Perhaps there is also a larger symbolic framework to this allegory of the personal relationship between the individual and his self-created God. Antonapoulas is Greek; Singer has a "Jewish face." Like the gods of classical antiquity, of paganism, Antonapoulas is whimsical, selfish, scandalous, sensual, and at the same time capable of seeming wise, of bringing consolation and reassurance to his devotee. Singer, like the Christian deity, is ascetic, reflective, withdrawn, and yet intimate. For a while the two share the same dwelling, with the Greek as the dominating spirit. Then the Greek is thrown into the discard, discredited as it were by the label of lunacy; and Singer, alone but always aware of his own dependence on the past, assumes the mantle of divinity. Then, perhaps Mrs. McCullers is saying, with the destruction of the pagan past the Christian myth derived from it collapses.

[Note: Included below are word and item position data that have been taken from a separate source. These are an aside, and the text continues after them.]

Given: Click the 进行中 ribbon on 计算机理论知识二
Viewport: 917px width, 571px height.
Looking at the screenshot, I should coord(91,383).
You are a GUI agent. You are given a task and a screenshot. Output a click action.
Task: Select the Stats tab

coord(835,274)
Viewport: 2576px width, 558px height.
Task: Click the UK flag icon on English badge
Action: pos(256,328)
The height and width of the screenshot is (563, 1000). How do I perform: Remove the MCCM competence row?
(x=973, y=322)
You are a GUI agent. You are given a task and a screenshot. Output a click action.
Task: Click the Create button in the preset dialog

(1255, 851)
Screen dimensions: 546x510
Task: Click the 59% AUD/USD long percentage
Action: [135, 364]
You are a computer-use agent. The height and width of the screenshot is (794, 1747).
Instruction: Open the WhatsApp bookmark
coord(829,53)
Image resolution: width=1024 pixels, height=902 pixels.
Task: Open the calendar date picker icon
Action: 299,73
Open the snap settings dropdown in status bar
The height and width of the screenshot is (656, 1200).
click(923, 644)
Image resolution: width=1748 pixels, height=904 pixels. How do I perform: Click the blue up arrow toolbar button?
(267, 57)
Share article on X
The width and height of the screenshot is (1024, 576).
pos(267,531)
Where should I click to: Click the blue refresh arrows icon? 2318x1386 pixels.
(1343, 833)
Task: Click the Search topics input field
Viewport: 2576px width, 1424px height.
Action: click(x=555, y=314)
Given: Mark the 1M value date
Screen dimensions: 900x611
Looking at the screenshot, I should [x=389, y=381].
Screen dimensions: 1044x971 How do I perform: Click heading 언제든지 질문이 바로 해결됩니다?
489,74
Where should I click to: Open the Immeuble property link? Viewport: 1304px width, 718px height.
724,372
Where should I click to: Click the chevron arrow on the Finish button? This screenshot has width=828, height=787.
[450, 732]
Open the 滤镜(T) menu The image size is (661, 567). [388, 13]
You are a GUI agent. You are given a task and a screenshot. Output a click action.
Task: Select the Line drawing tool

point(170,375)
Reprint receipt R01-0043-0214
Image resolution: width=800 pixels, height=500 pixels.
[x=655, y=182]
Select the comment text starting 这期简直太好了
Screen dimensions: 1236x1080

At any rate, here is the religious allegory which seems to underlie and to reinforce the theme of loneliness in The Heart Is a Lonely Hunter. It is not an intricately perfected allegory, and often its symbolism is fuzzy. But it does seem apparent that the author has written an iconoclastic religious novel, ambitious, sensitive, vivid, and underlaid with the rebellion against tradition not unexpected in a precocious young woman of twenty-two.